Segundo Rinaldi, o livro vem documentar a pesquisa em torno de textos bíblicos e obras de autores clássicos, pesquisa que evoluiu para um ponto de vista crítico dos contextos social, político e cultural do Brasil real.
Por onde passa, o Teatro da Vertigem reinventa o seu lugar. A opção pelo espaço não convencional (uma igreja em "O Paraíso Perdido", um hospital em "O Livro de Jó" e um presídio em "Apocalipse 1,11") predispõe o grupo a situações-limite.
"Já estão cogitando de a gente fazer o quarto espetáculo em um cemitério", brinca o ator Vanderlei Bernardino, um dos fundadores do grupo.
No último final de semana, em Londrina, a chuva foi contratempo. Vencidas etapas como conquista do local para a apresentação, uma cadeia pública construída há 61 anos, o grupo teve de adiar ou interromper apresentações por causa da chuva.
Antes da estréia, por exemplo, foi ao chão o teto sob o qual se passa as cenas da boate New Jerusalém (nada de novo se comparado às provações da primeira temporada paulistana no presídio desativado do Hipódromo).
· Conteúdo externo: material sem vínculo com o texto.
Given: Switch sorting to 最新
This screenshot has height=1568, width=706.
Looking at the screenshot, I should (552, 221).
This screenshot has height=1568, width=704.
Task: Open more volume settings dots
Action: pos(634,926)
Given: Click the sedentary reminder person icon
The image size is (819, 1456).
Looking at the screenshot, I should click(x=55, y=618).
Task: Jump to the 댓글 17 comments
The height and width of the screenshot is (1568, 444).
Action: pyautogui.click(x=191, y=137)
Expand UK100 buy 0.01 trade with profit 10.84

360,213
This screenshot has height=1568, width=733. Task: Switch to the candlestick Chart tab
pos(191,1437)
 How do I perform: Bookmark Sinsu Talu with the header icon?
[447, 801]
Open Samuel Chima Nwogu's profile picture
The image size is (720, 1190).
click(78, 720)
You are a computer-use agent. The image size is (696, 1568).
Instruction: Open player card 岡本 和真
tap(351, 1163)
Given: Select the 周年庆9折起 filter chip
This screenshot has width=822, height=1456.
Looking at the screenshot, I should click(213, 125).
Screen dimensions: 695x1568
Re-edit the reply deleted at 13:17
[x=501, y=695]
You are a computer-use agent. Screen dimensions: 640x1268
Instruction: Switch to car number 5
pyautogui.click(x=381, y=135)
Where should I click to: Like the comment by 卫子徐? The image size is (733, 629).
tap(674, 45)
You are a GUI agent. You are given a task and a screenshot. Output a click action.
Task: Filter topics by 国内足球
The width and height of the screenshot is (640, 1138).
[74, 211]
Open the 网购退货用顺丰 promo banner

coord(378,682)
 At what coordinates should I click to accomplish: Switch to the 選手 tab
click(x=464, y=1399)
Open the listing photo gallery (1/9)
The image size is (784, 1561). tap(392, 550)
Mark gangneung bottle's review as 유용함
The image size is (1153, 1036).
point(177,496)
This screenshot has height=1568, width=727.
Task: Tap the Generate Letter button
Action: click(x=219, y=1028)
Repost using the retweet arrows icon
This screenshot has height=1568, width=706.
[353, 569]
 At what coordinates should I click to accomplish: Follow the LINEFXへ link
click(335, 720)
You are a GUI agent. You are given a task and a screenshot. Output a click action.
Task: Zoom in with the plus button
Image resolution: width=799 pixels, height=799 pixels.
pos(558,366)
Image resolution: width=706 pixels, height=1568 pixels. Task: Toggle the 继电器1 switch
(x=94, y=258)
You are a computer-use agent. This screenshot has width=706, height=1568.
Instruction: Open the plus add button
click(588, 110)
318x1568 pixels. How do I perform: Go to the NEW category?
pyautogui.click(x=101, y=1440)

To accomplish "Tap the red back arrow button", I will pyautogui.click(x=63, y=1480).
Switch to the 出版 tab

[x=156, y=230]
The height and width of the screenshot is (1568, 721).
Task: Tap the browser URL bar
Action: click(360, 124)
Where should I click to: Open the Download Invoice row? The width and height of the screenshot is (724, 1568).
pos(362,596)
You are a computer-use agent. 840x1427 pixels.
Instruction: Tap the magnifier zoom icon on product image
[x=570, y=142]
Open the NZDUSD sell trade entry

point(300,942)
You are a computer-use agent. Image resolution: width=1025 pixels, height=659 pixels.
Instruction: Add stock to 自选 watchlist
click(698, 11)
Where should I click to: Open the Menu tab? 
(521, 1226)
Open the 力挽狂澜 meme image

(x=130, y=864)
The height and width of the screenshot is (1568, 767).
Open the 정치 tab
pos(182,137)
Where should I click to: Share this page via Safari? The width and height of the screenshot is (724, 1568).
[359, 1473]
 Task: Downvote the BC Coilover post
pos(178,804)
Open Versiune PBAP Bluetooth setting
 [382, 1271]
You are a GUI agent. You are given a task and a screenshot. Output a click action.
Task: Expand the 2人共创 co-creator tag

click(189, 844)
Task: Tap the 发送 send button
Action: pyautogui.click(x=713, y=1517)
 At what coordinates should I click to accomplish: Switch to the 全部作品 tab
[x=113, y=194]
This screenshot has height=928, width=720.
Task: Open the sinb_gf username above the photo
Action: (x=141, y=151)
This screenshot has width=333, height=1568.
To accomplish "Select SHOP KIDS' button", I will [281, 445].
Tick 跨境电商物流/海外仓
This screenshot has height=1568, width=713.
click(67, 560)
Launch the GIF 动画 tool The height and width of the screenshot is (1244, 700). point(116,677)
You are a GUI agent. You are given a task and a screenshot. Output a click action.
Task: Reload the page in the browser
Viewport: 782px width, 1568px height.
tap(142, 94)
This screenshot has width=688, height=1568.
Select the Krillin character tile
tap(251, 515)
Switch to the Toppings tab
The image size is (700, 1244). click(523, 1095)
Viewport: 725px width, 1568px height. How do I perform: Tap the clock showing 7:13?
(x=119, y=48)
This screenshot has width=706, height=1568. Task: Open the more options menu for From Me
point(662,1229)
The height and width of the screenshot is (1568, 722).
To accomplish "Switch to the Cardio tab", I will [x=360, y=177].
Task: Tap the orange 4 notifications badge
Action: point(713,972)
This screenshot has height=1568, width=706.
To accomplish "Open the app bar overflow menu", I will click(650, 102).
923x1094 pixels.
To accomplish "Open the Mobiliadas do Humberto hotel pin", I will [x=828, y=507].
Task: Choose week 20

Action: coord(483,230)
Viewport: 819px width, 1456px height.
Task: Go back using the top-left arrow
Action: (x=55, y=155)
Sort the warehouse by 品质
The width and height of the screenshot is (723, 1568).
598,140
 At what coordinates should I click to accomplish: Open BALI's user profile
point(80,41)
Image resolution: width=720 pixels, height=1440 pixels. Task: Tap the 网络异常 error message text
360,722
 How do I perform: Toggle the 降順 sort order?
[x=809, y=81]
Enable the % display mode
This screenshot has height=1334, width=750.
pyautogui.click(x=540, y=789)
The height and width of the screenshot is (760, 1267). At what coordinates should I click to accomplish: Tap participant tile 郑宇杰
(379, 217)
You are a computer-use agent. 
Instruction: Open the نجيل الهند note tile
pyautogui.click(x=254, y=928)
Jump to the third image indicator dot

Providenciou-se uma eficiente cobertura de plástico. Mas o maior entrave se deu na cena do julgamento final, aquela em que o Juiz comete suicídio ("Quem vai me salvar de mim?"), pela primeira vez realizada a céu aberto, no quintal do cadeião.
Naqueles dias em Londrina, a roda de mãos dadas que antecede cada sessão e envolve os 24 integrantes da equipe, como a pedir licença para as "energias" de cada presídio, invocou também os préstimos de são Pedro.
Intérprete de João, o personagem que perambula em busca da sua cidade santa em "Apocalipse 1,11", Bernardino incumbe-se dos cuidados espirituais com os quais o grupo aprendeu a lidar durante "O Livro de Jó", que terminava em uma sala de UTI. Além da concentração coletiva, cada um desenvolve sua maneira de lidar com o cruzamento do sagrado e do profano. É preciso trabalhar alguns "apocalipses pessoais".


TRILOGIA BÍBLICA. Editora: Publifolha. Vários autores. Quanto: R$ 49 (346 págs.).